§ **What the exercise asks**: Restate all of the data precisely, omitting nothing.

§ **Source records**:
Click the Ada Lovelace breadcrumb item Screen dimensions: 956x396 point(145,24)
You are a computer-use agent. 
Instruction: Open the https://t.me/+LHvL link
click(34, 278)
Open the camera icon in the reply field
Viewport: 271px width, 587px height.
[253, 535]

§ **Response for this exercise**:
Click the Ada Lovelace breadcrumb item Screen dimensions: 956x396 point(145,24)
You are a computer-use agent. 
Instruction: Open the https://t.me/+LHvL link
click(34, 278)
Open the camera icon in the reply field
Viewport: 271px width, 587px height.
[253, 535]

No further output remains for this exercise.